#### ページの抜粋:
--- --- ---
Magento2.2系よりあとのバージョンでは、動作モードがproductionになっている場合はこの設定項目は表示されません。
表示されていない場合は、担当の技術者や保守を担当しているベンダーに連絡して、設定値を確認してもらいましょう。

設定項目の解説

では、設定項目を確認していきましょう。
標準では以下の設定項目が用意されています。

  1. Javascriptファイルをマージする
  2. Javascriptバンドルを有効にする
  3. Javascriptファイルを圧縮する
  4. JSコードをページの一番下に移動
  5. 翻訳方法
  6. JSエラーをセッションストレージに記録する
  7. JSエラーをセッションストレージキーに記録する

7つの設定項目のうち、JavaScript読み込みなどに関係するのは1〜4の設定項目です。5〜7については関係がないので本稿では割愛します。

Javascriptファイルをマージする

この設定を有効にすると、Magento側でJavaScriptファイルをいくつかの大きなファイルにまとめます。
--- --- ---
#### 保存ずみの記録:

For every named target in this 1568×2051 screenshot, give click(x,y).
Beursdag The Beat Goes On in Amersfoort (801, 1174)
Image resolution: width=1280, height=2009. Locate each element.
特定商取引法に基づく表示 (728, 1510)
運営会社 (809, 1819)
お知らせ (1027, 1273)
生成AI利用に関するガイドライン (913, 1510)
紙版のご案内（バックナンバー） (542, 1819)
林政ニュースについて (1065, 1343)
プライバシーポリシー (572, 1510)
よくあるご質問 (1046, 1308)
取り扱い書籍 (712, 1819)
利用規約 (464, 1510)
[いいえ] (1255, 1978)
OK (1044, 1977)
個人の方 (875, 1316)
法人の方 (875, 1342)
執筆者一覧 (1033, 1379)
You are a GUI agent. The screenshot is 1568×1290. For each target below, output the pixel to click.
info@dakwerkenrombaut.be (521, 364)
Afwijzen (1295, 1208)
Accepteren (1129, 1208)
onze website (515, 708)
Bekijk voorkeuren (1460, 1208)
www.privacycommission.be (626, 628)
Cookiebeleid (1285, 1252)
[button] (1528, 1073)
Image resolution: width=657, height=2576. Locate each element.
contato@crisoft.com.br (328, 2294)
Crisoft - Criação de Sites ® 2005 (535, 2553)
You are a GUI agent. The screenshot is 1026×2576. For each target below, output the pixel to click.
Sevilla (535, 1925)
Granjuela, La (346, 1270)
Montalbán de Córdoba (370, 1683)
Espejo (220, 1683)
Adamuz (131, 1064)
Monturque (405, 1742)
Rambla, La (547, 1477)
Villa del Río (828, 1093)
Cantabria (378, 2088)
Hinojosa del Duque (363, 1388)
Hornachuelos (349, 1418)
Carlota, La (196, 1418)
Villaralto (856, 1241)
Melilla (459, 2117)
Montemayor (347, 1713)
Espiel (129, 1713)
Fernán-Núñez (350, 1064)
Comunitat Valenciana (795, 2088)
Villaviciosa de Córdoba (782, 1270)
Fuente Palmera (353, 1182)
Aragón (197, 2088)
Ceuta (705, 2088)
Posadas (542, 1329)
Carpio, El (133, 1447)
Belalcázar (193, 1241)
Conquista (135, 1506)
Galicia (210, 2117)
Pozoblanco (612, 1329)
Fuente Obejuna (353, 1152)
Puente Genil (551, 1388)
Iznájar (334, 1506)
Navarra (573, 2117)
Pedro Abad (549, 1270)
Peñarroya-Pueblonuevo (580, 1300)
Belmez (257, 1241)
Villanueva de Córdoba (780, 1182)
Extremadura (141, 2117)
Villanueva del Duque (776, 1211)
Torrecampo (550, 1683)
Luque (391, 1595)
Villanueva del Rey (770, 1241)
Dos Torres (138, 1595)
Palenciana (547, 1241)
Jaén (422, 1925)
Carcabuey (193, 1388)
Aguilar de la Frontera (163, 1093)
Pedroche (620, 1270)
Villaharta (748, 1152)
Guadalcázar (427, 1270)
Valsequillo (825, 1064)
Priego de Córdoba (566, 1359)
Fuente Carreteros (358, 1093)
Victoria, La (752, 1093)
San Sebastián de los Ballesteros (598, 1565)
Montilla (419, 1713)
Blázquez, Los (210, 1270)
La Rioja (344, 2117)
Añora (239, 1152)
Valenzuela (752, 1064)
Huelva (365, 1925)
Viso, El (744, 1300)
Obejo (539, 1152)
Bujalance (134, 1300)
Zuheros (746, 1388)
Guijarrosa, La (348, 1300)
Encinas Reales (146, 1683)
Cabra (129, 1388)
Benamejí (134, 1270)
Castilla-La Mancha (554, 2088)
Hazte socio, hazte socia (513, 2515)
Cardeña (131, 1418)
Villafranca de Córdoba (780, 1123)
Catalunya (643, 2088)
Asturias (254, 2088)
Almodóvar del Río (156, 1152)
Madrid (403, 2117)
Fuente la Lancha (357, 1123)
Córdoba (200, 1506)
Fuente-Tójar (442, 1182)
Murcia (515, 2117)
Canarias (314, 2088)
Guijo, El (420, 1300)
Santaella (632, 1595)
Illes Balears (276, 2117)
--- --- ---
#### 作業の指示:
MagentoのJavaScript設定についての文章を、最初から最後まで一字も変えずにもう一度書いてください。

#### できあがり:
Magento2.2系よりあとのバージョンでは、動作モードがproductionになっている場合はこの設定項目は表示されません。
表示されていない場合は、担当の技術者や保守を担当しているベンダーに連絡して、設定値を確認してもらいましょう。

設定項目の解説

では、設定項目を確認していきましょう。
標準では以下の設定項目が用意されています。

  1. Javascriptファイルをマージする
  2. Javascriptバンドルを有効にする
  3. Javascriptファイルを圧縮する
  4. JSコードをページの一番下に移動
  5. 翻訳方法
  6. JSエラーをセッションストレージに記録する
  7. JSエラーをセッションストレージキーに記録する

7つの設定項目のうち、JavaScript読み込みなどに関係するのは1〜4の設定項目です。5〜7については関係がないので本稿では割愛します。

Javascriptファイルをマージする

この設定を有効にすると、Magento側でJavaScriptファイルをいくつかの大きなファイルにまとめます。